Friday, October 13, 2006

High Anxiety, or: I Left My Sense of Balance in San Francisco



Hitch Part 8 of 15

This is Hitchcock at his most cerebrial. While not my favorite Hitchock film (that title is reserved for Shadow of a Doubt), it can rightly be called his peak, his greatest achievment. Since my first viewing of the film on July 4th 1998, it has been the movie I think of when I think of Hitchcock.

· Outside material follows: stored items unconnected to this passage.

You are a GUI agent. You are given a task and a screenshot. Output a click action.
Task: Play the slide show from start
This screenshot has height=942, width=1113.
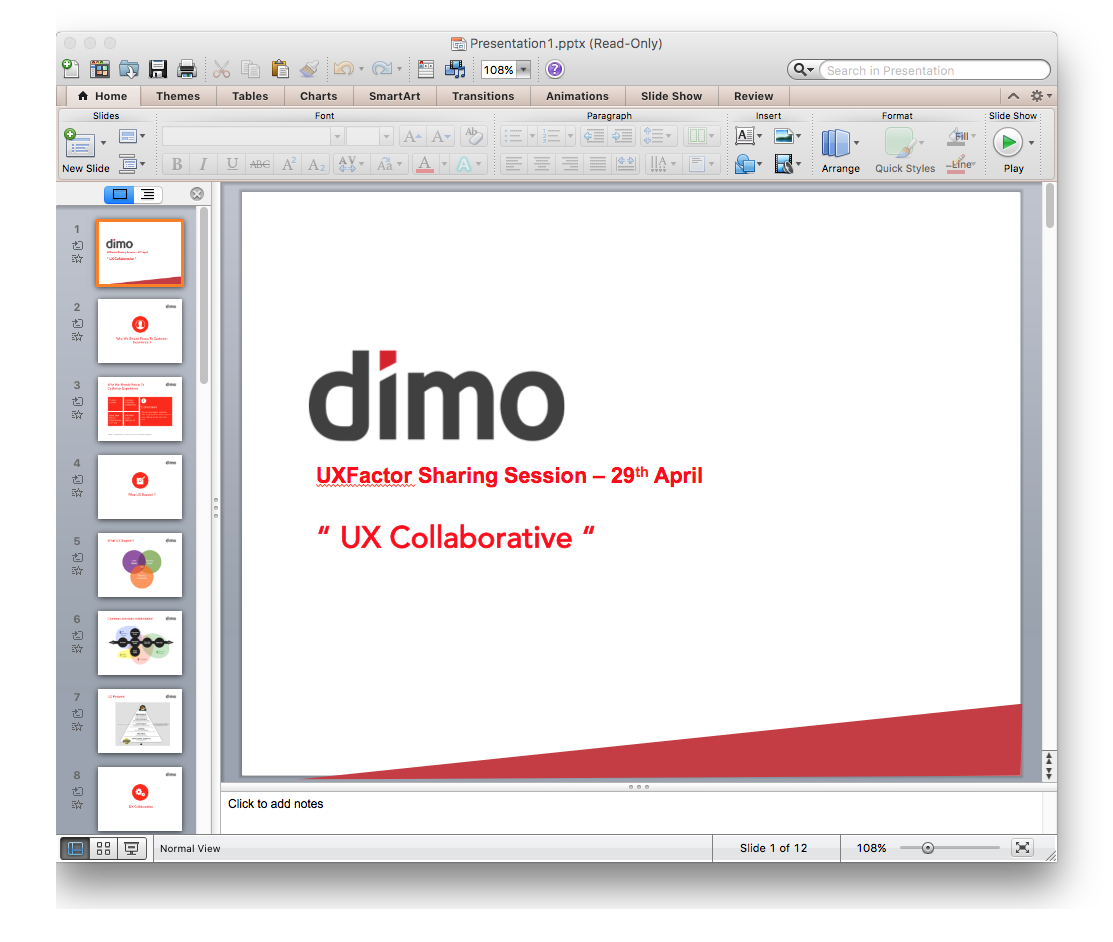1007,143
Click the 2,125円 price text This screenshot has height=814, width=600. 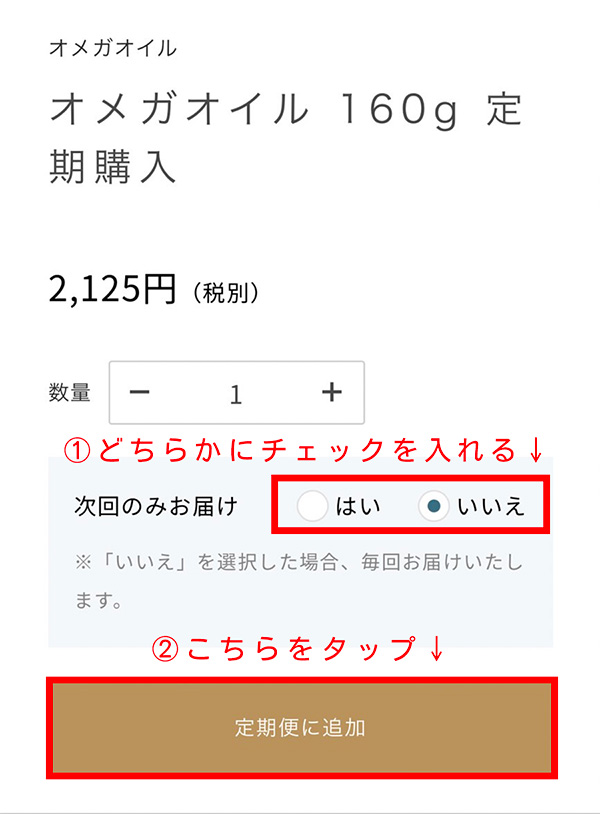112,289
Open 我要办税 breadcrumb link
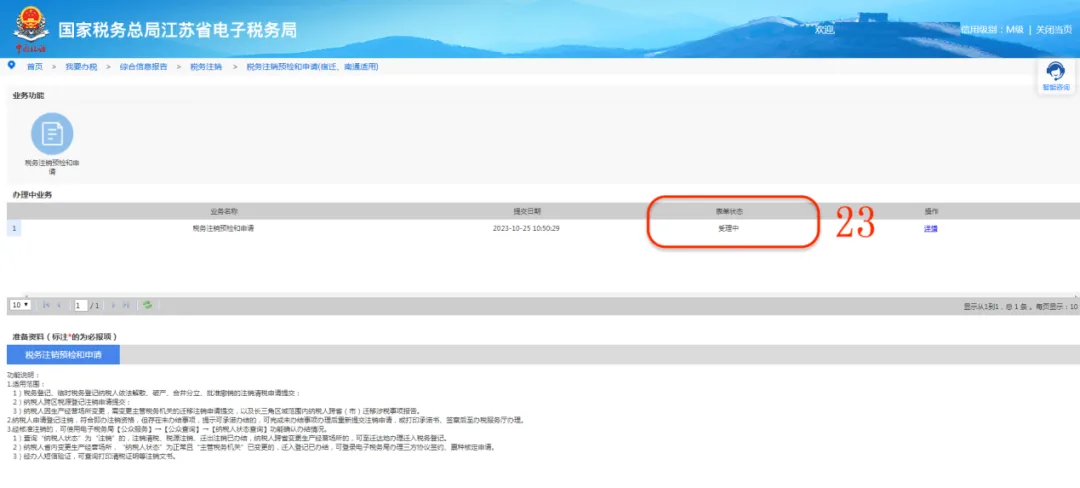Viewport: 1080px width, 488px height. (81, 67)
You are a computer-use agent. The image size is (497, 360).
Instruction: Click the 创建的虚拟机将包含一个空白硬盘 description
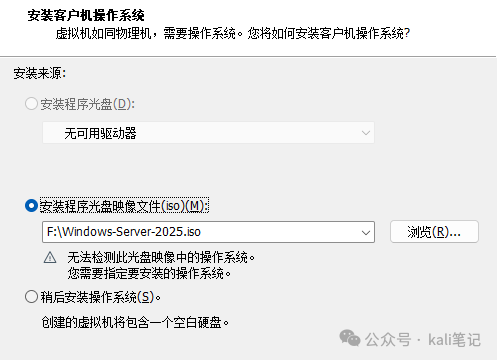click(x=135, y=322)
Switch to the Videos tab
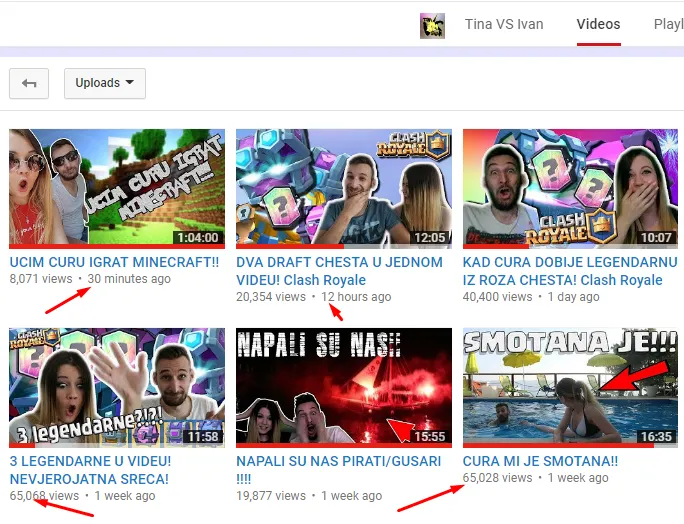The height and width of the screenshot is (524, 684). click(x=598, y=24)
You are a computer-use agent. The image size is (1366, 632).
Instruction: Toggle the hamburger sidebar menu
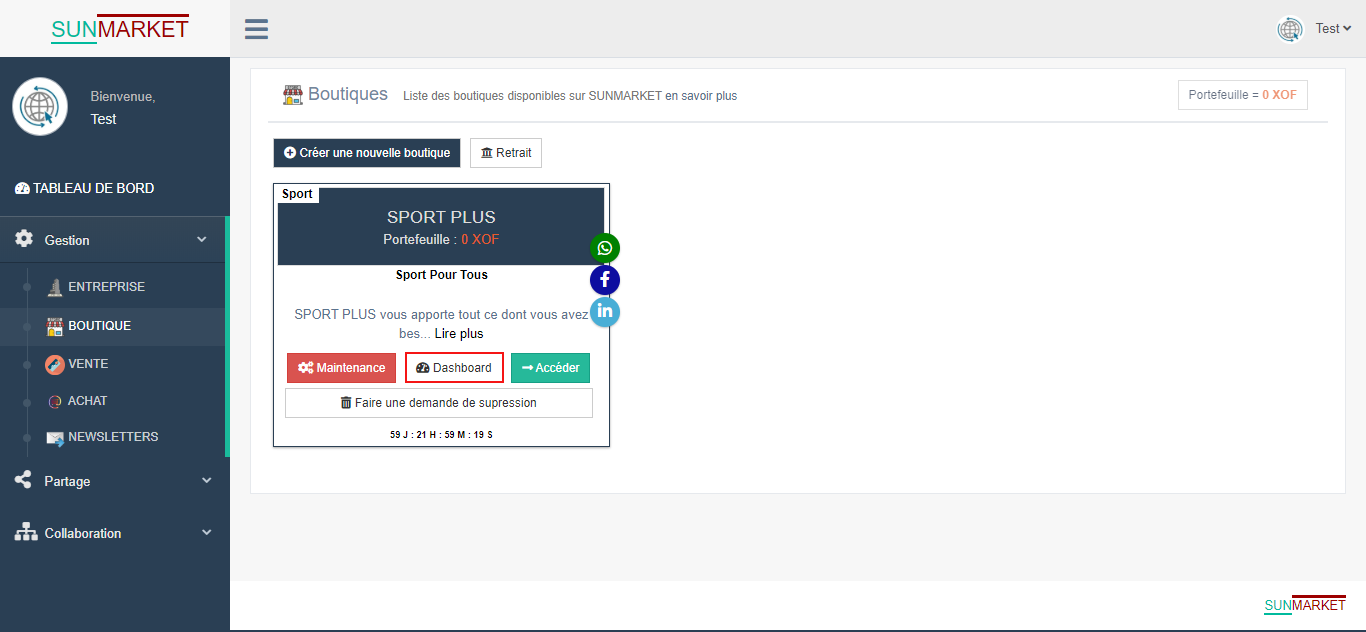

Based on a French novel, Vertigo is the story of John "Scottie" Ferguson (James Stewart), a San Francisco police detective who gains a paralizing fear of hights, after watching a fellow officer fall to his death while on assignment. "Scottie" quickly resigns from the police force after the accident, and spends a great deal of time with his former fiance turned platonic friend "Midge" (Barbara Bel Geddes of Dallas fame). Now with a lot of free time on his hands "Scottie" is contacted by a old colloge budy, Gavin Ellister (Tom Helmore), who hires him to keep a watch on his wife Madelein (Kim Novak), whom he suppects is either mentally ill, or periodicaly possed by the ghost of traggicaly fated ancestor.

Warning, Spoilers:



Mr. Ferguson takes on his friends case, follows the women and gradually falls in love with her. After she flings herself off the bell tower of an old spanish mission, he is devistated and ends up spending some time in a mental institution. Later, after being discharged from the facility, he comes across a young women named Judy Barton (also played by Kim Novak), who looks remarkable like the late Mrs. Ellister, and whom "Scottie" becomes obsecesd with remaking in her image.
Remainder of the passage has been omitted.